By Mitch Shaw Standard-Examiner - | Mar 5, 2021

HILL AIR FORCE BASE — For the next two weeks, if you happen to notice an abundance of unusual looking military aircraft flying though the Northern Utah skies, there’s likely no cause for alarm.

Micah Garbarino, spokesperson with Hill Air Force Base’s 388th Fighter Wing, said from March 9-18, the base will play host to a large-scale military combat exercise known as “WSEP West.” The acronym stands for the Weapons Systems Evaluation Program, a Department of Defense training that takes a microscope to some of the military’s bomb-dropping activities.

Most notably, Garbarino said a contingent of A-10C Thunderbolt IIs from the Maryland Air National Guard’s 104th Fighter Squadron will be stationed at Hill for the duration of WSEP West. First introduced in the 1970s and nicknamed the “Warthog” due to it’s rugged look, the A-10 is often seen with a set of sharp teeth painted on its nose cone and can fly at very low speeds and altitudes compared to modern battle aircraft.

According to a Hill fact sheet, the plane can “loiter near battle areas for extended periods of time and … their wide combat radius and short takeoff and landing capability permit operations in and out of locations near front lines.”

Several other units will also participate in the exercise, Garbarino said, but will fly into the Utah Test and Training Range from off-station.

Garbarino said WSEP West is conducted by the 86th Fighter Weapons Squadron at Hill, which is the only DOD agency that does battle damage analysis of precision guided air-to-ground munitions using real, operational weapons, aircraft, maintenance personnel and aircrew.

“(They) evaluate every aspect of air-to-ground weapons employment,” Garbarino said in a press release. “From building and loading munitions, to aircraft and pilot performance hitting targets on the UTTR.”

While, Garbarino said F-35’s from Hill’s 388th and 419th fighter wings are not participating in the exercise, those jets will be conducting normal flying operations, likely to be active from 8 a.m. to approximately 10 p.m. each weekday. Pilots from the two fighter wings are scheduled to conduct night flying operation through mid-April.

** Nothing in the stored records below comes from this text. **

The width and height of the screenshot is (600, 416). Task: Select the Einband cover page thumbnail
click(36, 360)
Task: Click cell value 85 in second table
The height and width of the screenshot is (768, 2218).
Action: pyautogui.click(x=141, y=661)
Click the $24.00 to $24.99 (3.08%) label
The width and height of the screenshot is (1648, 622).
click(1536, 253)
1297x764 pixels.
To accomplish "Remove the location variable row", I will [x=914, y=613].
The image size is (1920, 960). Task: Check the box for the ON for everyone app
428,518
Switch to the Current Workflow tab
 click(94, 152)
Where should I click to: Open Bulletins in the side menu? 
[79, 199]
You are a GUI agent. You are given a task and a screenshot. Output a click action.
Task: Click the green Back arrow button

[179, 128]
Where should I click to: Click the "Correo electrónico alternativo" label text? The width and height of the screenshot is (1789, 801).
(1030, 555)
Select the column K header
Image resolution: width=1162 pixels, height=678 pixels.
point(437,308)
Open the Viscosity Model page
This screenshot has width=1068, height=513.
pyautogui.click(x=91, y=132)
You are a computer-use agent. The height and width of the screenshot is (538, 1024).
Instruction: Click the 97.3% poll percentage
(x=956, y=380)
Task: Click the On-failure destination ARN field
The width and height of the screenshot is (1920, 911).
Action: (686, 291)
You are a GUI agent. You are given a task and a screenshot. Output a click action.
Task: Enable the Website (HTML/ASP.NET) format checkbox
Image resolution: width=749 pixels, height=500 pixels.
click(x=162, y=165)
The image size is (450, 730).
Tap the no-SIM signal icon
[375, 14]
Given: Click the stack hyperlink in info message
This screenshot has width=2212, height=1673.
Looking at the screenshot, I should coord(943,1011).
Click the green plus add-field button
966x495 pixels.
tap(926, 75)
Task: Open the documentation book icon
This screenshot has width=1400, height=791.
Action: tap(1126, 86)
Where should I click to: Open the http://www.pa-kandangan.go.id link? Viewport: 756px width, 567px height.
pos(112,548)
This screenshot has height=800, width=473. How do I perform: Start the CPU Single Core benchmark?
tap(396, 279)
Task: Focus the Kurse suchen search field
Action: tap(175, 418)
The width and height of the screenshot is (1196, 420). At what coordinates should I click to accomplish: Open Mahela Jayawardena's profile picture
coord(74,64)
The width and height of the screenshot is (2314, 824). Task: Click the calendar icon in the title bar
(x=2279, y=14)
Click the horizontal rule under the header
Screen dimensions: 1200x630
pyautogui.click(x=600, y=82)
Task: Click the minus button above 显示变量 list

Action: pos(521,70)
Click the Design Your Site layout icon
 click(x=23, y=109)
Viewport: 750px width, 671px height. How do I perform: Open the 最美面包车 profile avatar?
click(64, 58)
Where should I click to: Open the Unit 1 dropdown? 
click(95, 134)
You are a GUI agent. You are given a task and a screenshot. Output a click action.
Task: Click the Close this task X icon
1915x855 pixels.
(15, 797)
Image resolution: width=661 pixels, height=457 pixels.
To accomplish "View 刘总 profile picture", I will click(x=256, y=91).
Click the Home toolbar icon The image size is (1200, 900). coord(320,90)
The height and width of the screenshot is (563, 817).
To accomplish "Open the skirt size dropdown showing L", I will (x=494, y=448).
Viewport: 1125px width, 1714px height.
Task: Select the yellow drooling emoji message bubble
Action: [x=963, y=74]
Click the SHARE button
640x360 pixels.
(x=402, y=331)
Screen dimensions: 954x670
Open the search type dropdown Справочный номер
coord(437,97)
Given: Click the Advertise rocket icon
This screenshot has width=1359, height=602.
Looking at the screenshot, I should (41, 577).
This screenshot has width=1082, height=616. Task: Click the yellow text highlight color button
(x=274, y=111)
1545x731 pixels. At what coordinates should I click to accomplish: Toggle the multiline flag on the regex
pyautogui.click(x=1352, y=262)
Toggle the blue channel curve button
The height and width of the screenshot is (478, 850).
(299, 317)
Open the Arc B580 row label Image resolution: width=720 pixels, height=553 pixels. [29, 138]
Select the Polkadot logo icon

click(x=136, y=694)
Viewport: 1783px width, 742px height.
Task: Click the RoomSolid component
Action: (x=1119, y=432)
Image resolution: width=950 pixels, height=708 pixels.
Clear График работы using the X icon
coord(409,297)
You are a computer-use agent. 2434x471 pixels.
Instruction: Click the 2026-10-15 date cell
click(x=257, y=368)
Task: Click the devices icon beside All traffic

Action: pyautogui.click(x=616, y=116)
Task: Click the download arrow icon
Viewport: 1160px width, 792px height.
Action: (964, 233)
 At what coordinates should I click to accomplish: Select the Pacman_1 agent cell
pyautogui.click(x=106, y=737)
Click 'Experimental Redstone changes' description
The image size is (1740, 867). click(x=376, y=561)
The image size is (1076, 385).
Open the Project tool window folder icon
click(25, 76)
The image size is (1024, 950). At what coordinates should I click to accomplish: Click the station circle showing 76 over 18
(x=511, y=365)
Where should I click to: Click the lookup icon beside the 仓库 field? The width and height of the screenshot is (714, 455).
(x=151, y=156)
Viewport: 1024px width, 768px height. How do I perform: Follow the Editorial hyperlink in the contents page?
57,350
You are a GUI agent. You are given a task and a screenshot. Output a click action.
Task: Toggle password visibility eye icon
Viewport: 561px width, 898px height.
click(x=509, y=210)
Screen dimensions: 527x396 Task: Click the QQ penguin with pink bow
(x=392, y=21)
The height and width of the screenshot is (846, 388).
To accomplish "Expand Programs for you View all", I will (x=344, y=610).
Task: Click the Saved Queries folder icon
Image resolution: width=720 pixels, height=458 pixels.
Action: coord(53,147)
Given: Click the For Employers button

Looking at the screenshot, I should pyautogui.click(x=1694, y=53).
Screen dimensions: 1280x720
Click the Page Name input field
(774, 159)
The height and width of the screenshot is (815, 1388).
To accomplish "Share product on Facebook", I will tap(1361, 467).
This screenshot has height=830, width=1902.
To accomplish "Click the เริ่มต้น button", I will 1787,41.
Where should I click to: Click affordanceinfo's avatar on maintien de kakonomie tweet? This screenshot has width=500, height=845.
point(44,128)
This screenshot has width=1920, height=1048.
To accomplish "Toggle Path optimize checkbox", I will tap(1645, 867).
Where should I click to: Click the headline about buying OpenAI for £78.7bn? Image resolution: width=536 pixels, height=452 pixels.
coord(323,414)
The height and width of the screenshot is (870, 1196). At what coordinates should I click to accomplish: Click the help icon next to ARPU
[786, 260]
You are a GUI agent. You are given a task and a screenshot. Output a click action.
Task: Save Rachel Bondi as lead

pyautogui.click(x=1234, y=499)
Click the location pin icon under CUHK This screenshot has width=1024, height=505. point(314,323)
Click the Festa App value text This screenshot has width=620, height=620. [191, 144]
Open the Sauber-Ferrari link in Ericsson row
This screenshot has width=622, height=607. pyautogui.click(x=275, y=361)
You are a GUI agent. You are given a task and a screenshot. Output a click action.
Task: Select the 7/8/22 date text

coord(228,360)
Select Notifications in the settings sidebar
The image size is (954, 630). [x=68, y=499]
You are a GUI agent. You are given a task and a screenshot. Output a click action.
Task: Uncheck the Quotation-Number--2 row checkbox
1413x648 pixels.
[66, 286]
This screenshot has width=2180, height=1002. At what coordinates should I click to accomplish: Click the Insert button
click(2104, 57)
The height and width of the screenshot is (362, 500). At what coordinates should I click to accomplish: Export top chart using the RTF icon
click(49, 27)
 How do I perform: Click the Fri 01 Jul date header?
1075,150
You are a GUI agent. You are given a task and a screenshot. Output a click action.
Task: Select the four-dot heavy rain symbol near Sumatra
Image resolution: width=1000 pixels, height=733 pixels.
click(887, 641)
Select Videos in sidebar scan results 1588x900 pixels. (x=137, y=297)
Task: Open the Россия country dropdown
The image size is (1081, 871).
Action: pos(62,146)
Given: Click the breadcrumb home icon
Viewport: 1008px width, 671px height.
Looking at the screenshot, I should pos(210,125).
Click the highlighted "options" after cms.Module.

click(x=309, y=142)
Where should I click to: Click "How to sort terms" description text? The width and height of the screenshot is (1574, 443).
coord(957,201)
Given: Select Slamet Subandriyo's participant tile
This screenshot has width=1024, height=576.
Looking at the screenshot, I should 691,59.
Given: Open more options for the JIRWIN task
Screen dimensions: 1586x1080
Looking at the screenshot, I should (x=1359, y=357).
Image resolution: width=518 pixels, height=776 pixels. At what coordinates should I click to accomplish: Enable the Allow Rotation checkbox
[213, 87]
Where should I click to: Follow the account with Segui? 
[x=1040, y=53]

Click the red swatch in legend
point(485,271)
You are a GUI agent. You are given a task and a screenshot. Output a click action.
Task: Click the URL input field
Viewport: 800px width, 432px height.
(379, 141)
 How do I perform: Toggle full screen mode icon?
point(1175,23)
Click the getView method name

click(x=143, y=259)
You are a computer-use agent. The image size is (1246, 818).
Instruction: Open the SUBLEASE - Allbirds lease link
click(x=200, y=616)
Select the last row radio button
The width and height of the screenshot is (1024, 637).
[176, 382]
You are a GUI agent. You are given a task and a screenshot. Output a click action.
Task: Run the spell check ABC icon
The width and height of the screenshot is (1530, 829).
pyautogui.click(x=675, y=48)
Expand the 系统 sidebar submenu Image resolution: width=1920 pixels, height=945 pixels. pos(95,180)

Situated in Utah’s West Desert, extending into eastern Nevada, the UTTR is the only place where the WSEP West training happens, Garbarino said. The range features the largest contiguous piece of “special use airspace” in the United States, according to a fact sheet from Hill. The facility has an annual operating budget of more than $30 million and has equipment and assets valued at about $1 billion.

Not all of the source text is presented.